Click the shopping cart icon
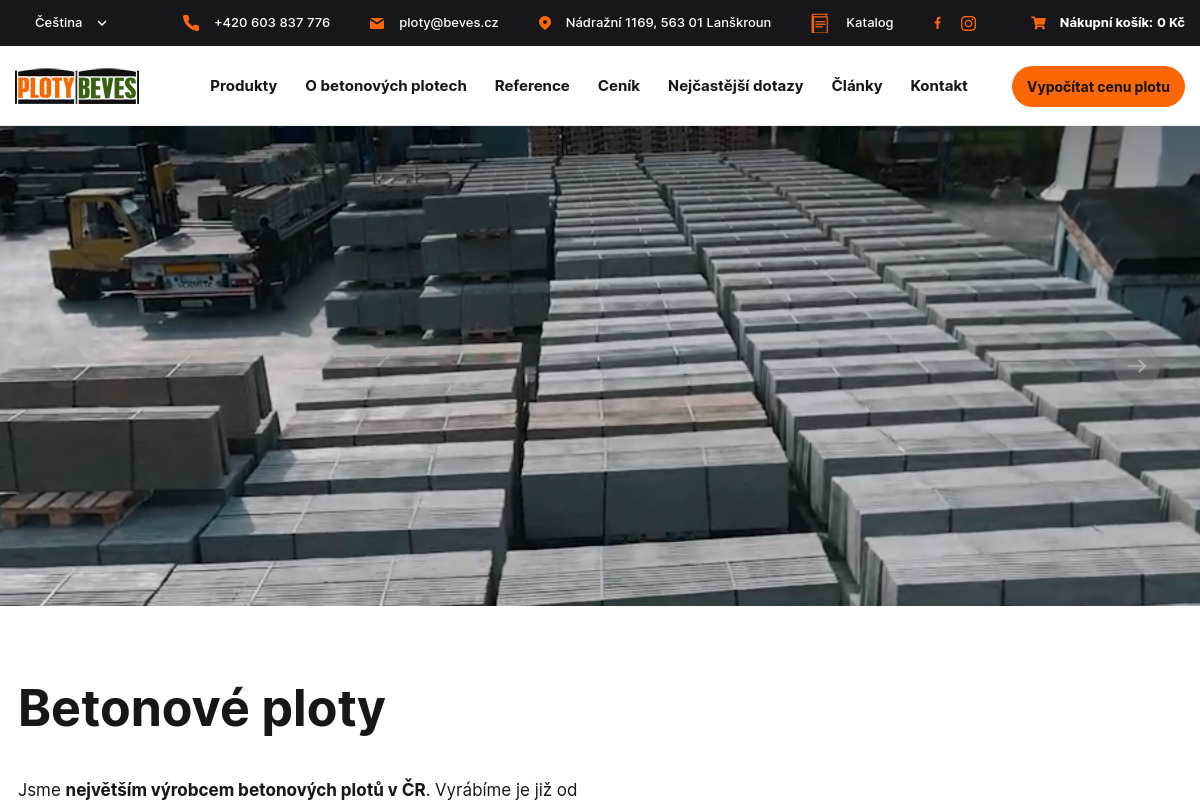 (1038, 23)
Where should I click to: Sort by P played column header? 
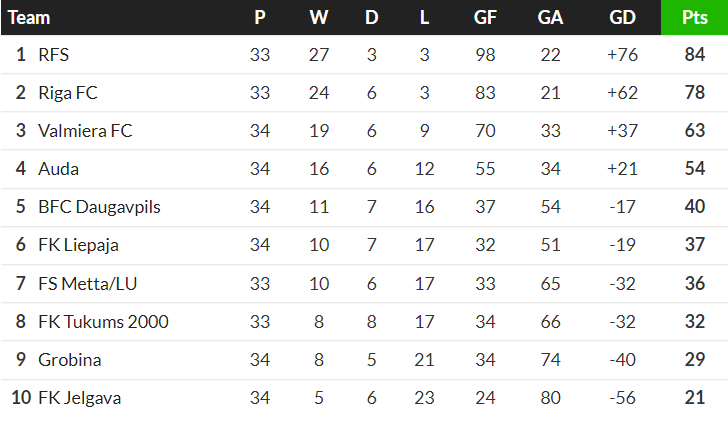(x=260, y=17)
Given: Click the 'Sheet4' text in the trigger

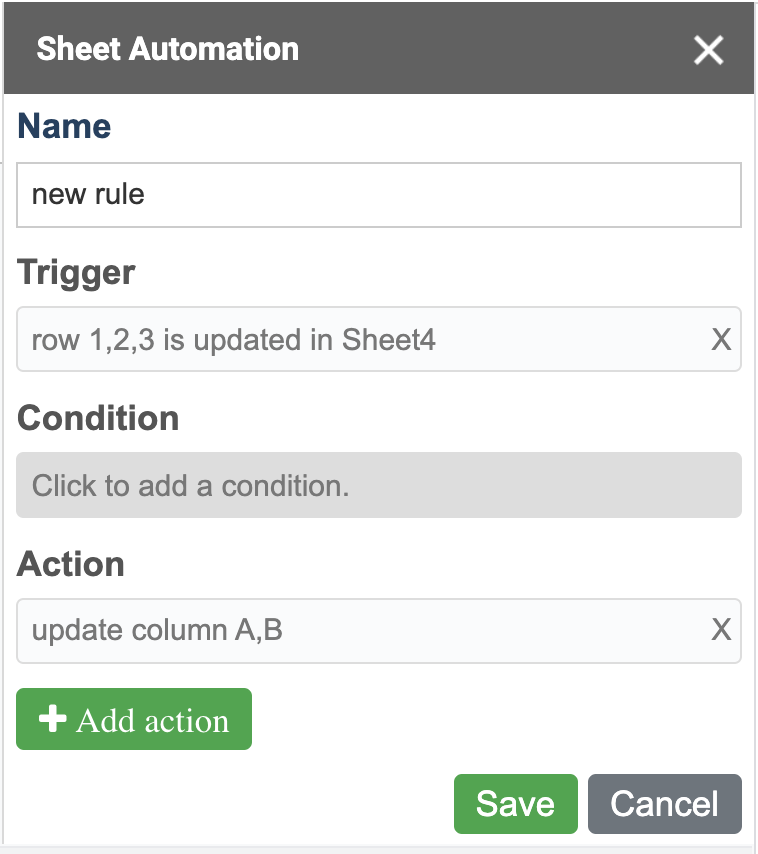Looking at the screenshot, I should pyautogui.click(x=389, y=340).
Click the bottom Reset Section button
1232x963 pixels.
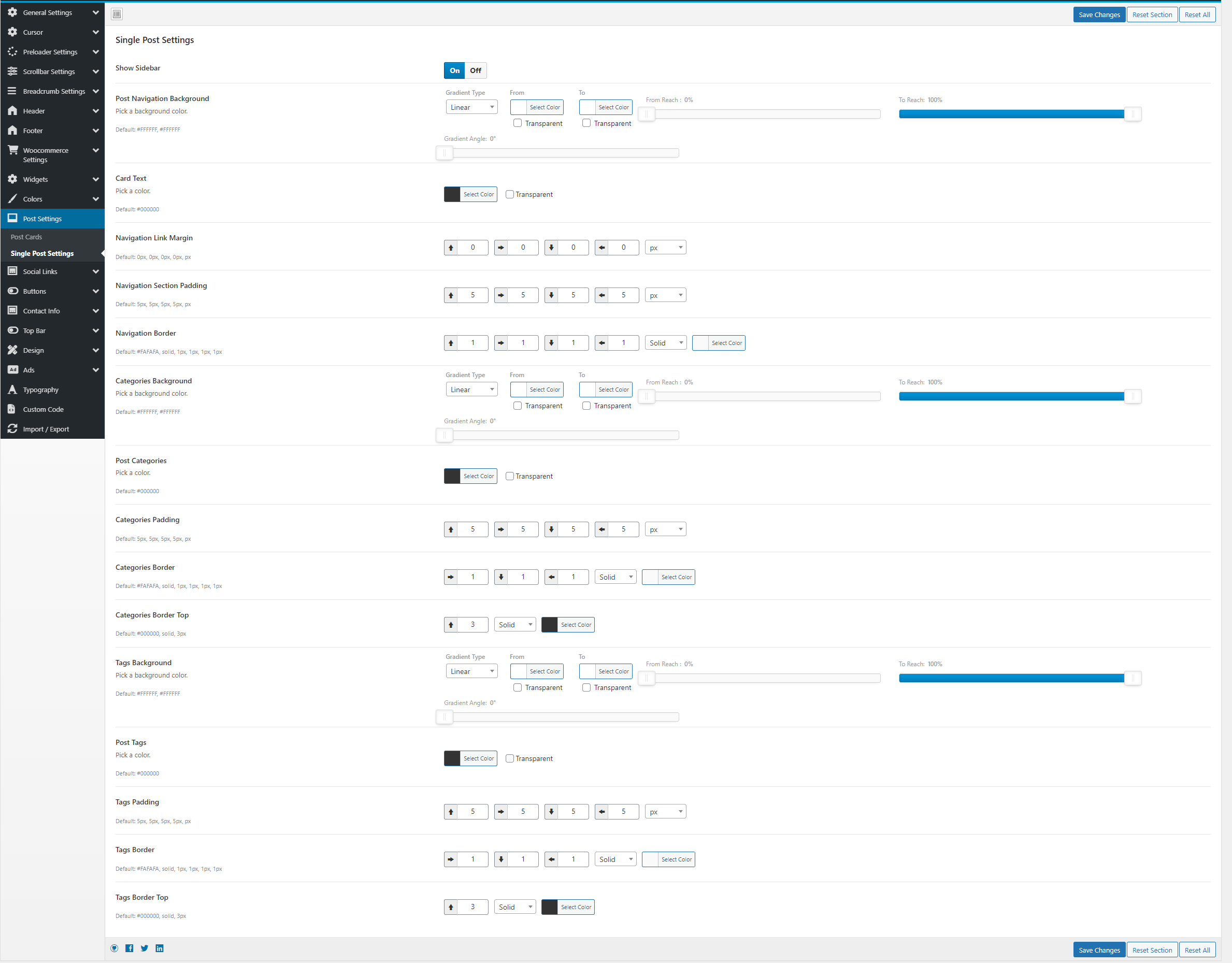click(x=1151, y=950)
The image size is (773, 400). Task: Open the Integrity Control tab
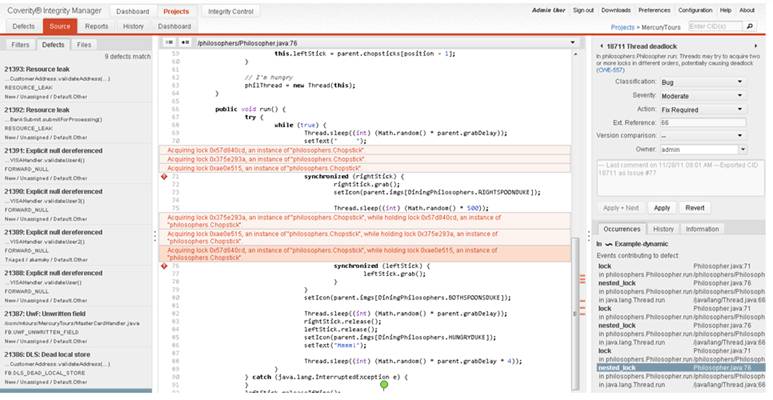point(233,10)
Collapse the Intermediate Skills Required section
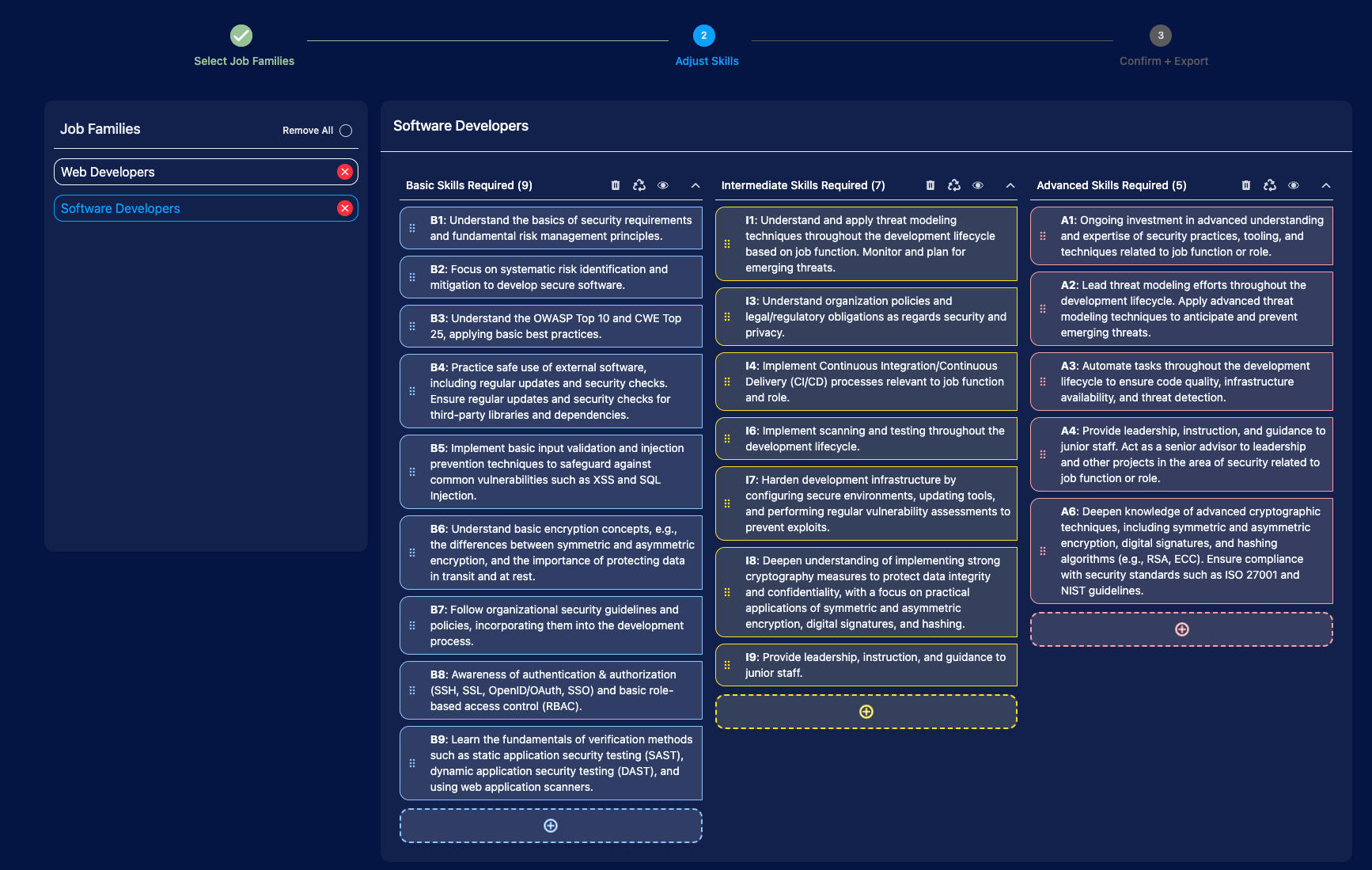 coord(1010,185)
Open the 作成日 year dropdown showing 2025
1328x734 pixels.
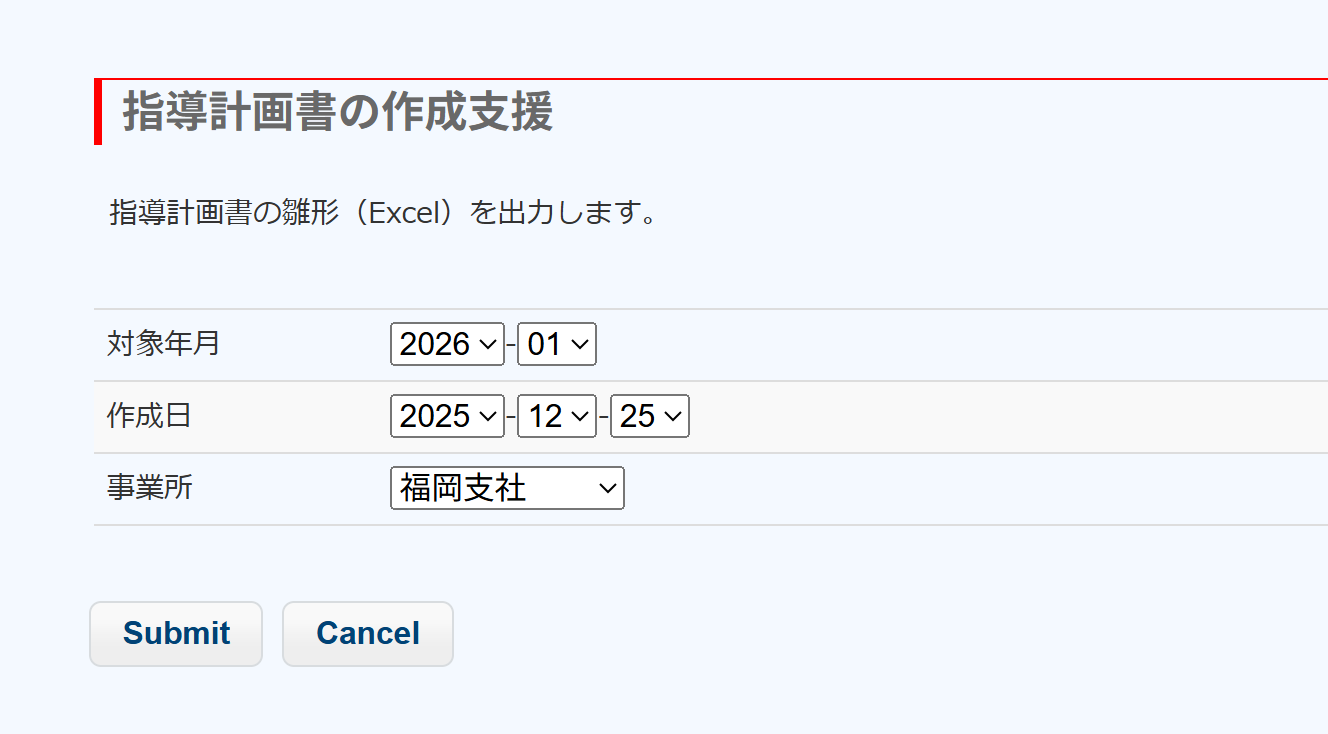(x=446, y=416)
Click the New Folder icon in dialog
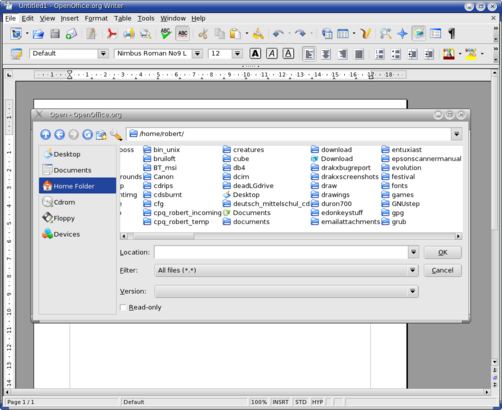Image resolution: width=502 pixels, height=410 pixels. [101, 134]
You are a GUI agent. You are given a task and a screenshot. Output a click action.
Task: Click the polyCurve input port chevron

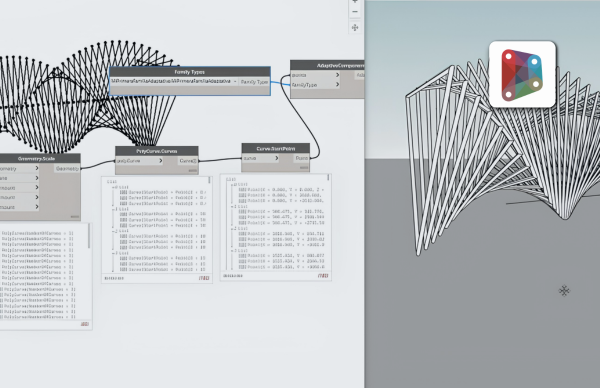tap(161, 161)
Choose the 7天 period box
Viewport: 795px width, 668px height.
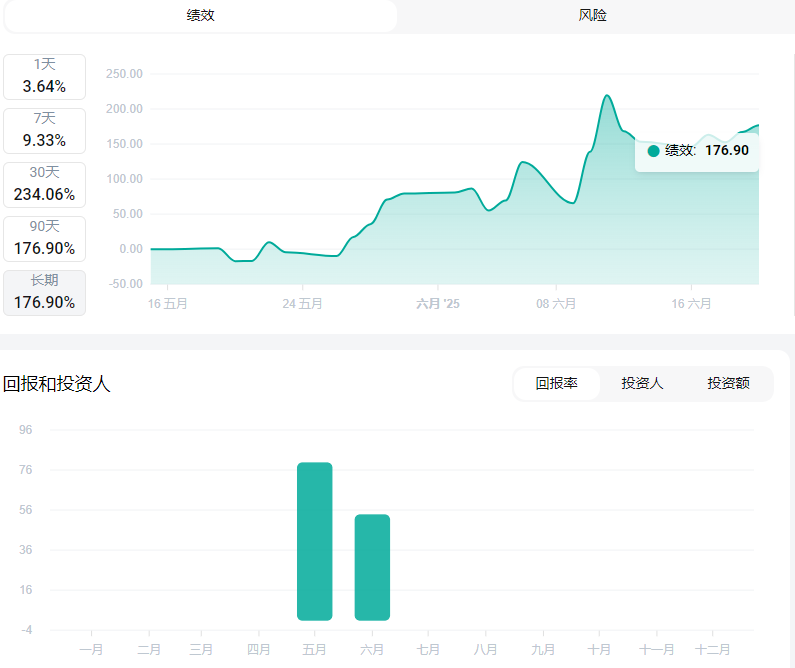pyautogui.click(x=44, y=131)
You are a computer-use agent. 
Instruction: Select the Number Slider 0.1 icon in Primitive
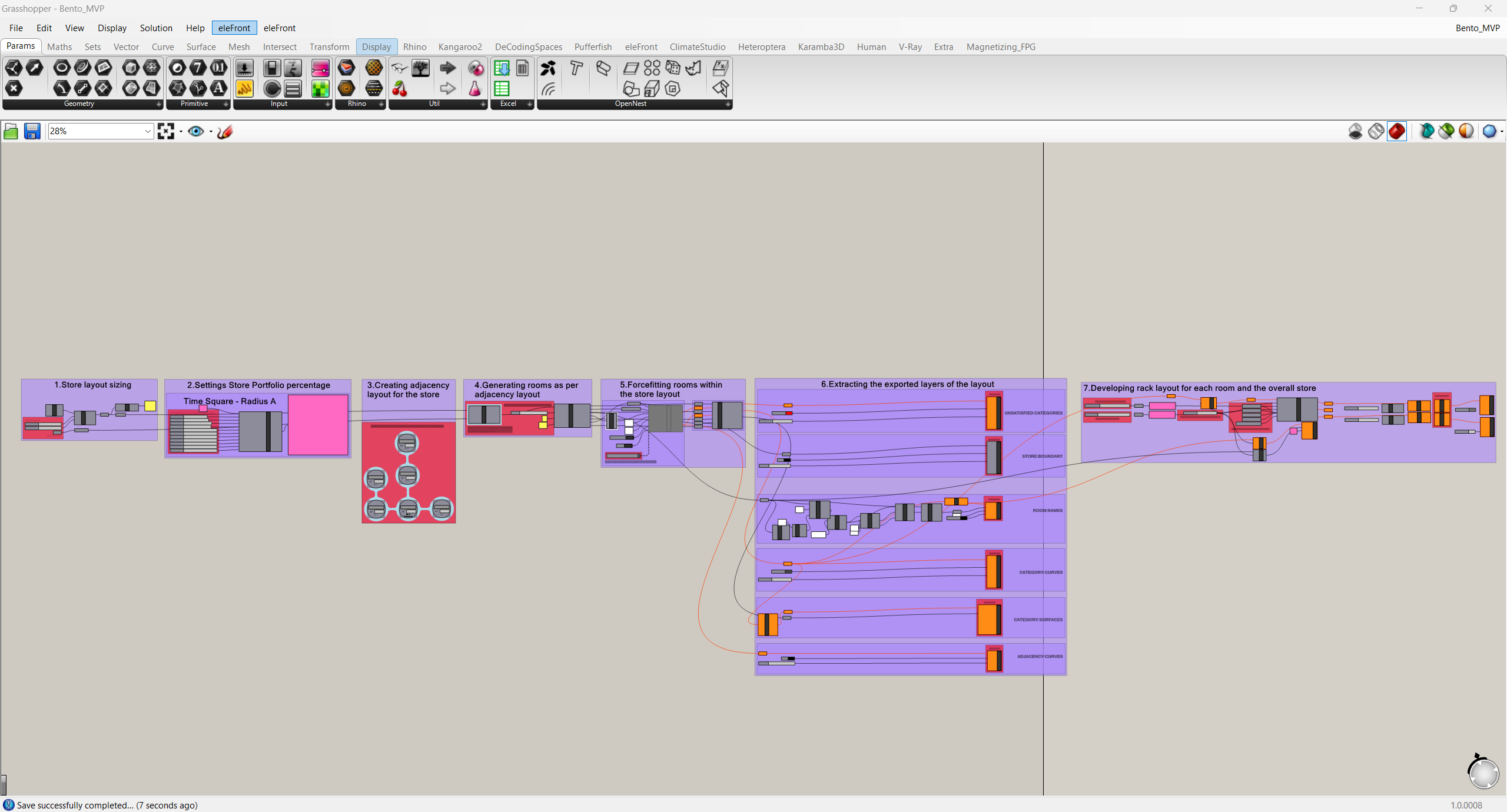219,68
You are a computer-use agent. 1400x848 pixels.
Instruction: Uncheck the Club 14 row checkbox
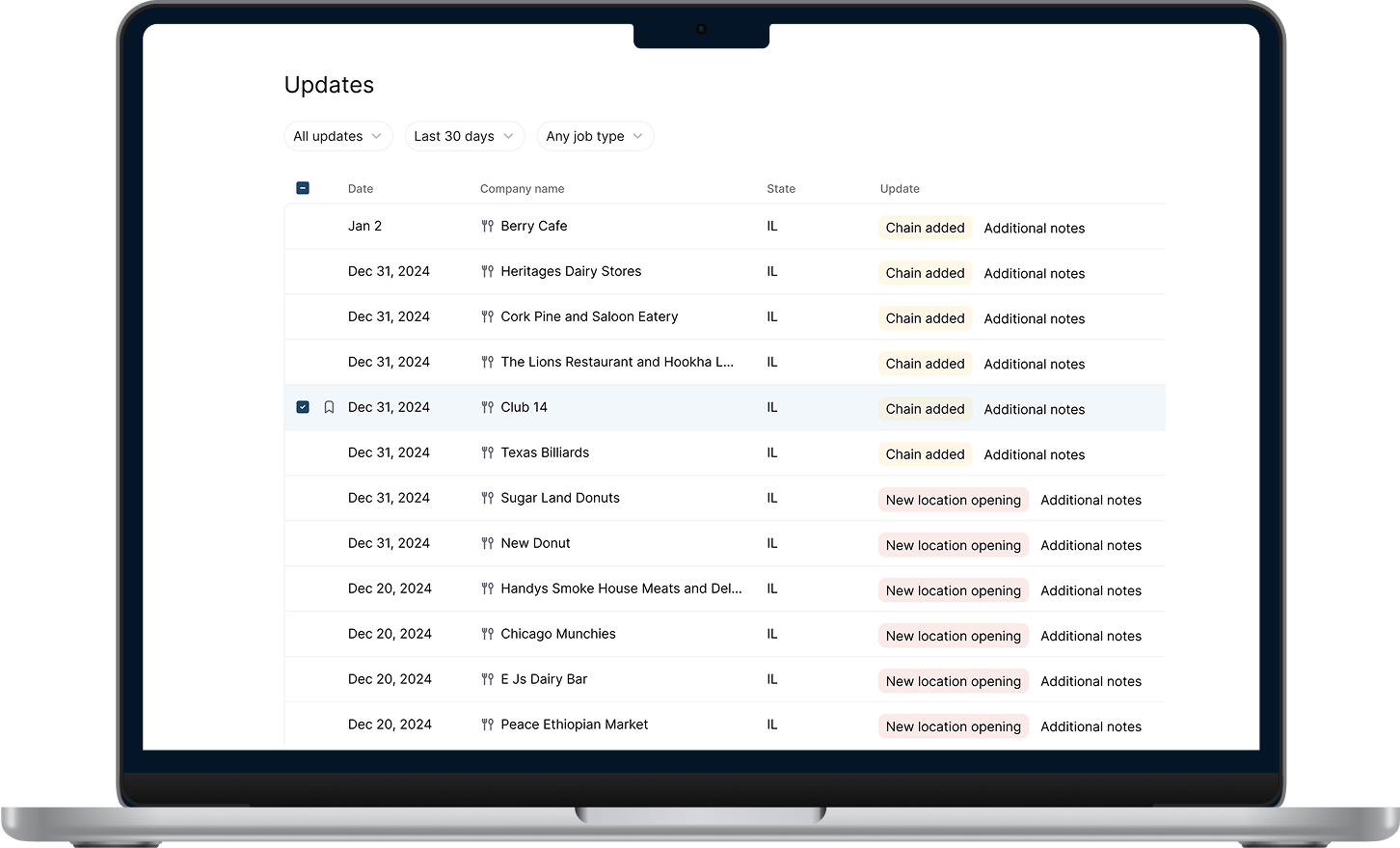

Exercise instructions: Rewrite the listing above with "icon" replaced by "symbol" and everything else left as it is. Leave the pictures out of your version.

Answer to the exercise:
Click the shopping cart symbol
 (1038, 23)
Where should I click to: Sort by P played column header? 
(x=260, y=17)
Given: Click the 'Sheet4' text in the trigger

Looking at the screenshot, I should pyautogui.click(x=389, y=340).
Click the bottom Reset Section button
1232x963 pixels.
click(x=1151, y=950)
The image size is (773, 400). Task: Open the Integrity Control tab
point(233,10)
Collapse the Intermediate Skills Required section
 coord(1010,185)
Open the 作成日 year dropdown showing 2025
1328x734 pixels.
(x=446, y=416)
Click the New Folder symbol in dialog
Image resolution: width=502 pixels, height=410 pixels. [101, 134]
You are a GUI agent. You are given a task and a screenshot. Output a click action.
Task: Click the polyCurve input port chevron

tap(161, 161)
Choose the 7天 period box
Viewport: 795px width, 668px height.
pyautogui.click(x=44, y=131)
You are a computer-use agent. 
Instruction: Select the Number Slider 0.1 symbol in Primitive
219,68
You are a computer-use agent. 1400x848 pixels.
Instruction: Uncheck the Club 14 row checkbox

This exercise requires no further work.